* _TASK TO CARRY OUT_:
Images appear in the records below; leave them out and repeat everything else exactly.

* _DATA RECORDS_:
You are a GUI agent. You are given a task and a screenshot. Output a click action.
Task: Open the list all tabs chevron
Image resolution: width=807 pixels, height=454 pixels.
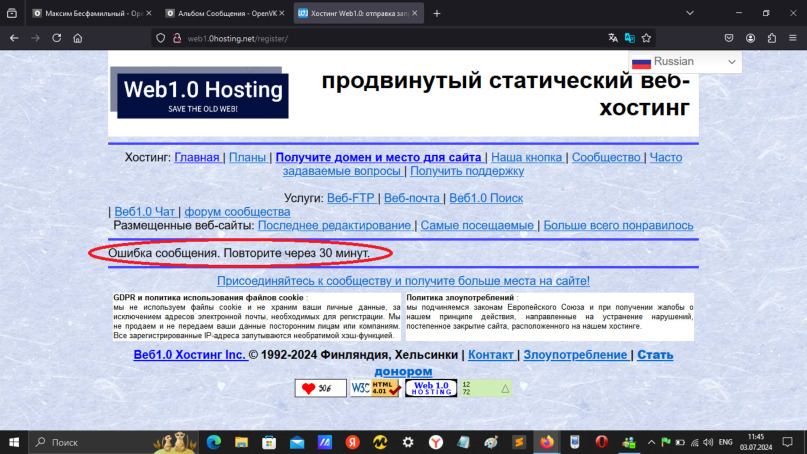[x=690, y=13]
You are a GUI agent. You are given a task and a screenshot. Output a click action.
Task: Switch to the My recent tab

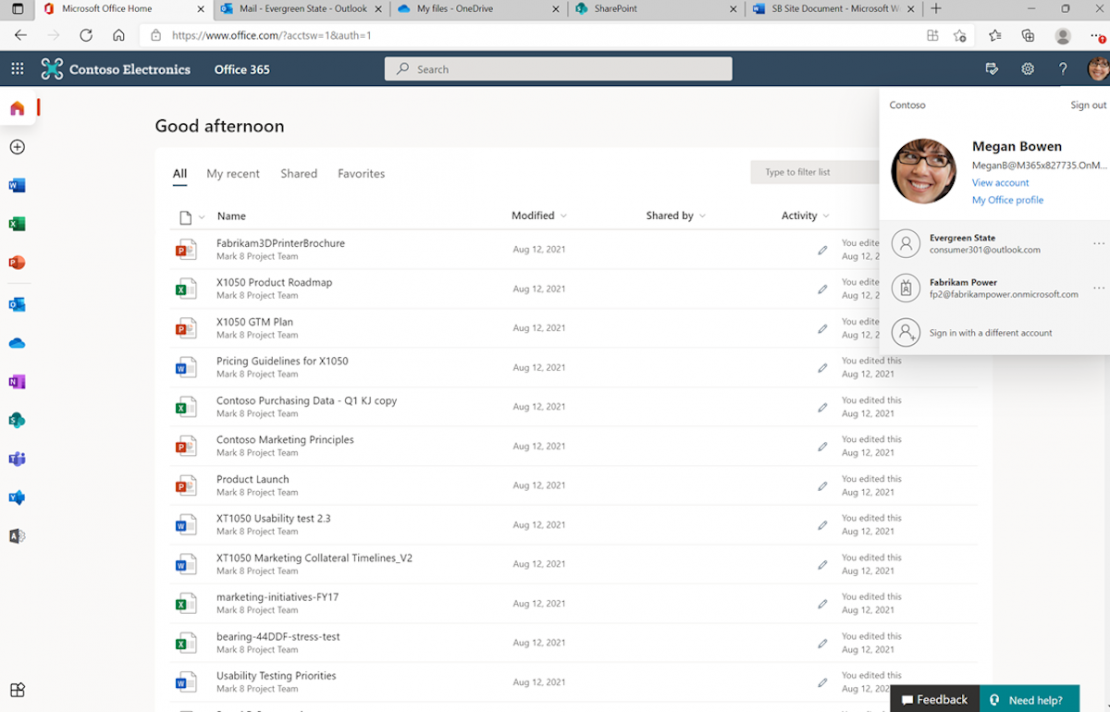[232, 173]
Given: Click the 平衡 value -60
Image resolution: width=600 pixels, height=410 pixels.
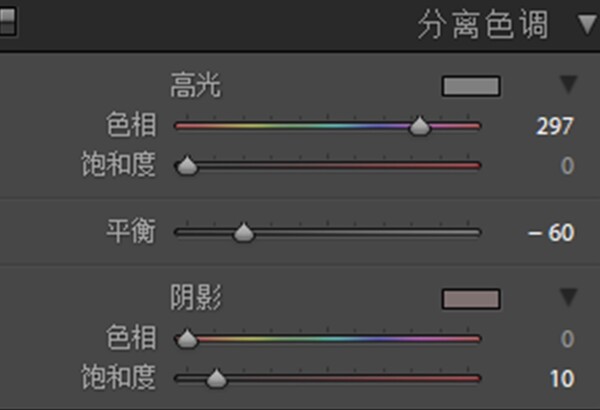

* _RESPONSE BOX_:
You are a GUI agent. You are given a task and a screenshot. Output a click action.
Task: Open the list all tabs chevron
Image resolution: width=807 pixels, height=454 pixels.
[x=690, y=13]
You are a GUI agent. You are given a task and a screenshot. Output a click action.
Task: Switch to the My recent tab

[232, 173]
Given: Click the 平衡 value -60
Image resolution: width=600 pixels, height=410 pixels.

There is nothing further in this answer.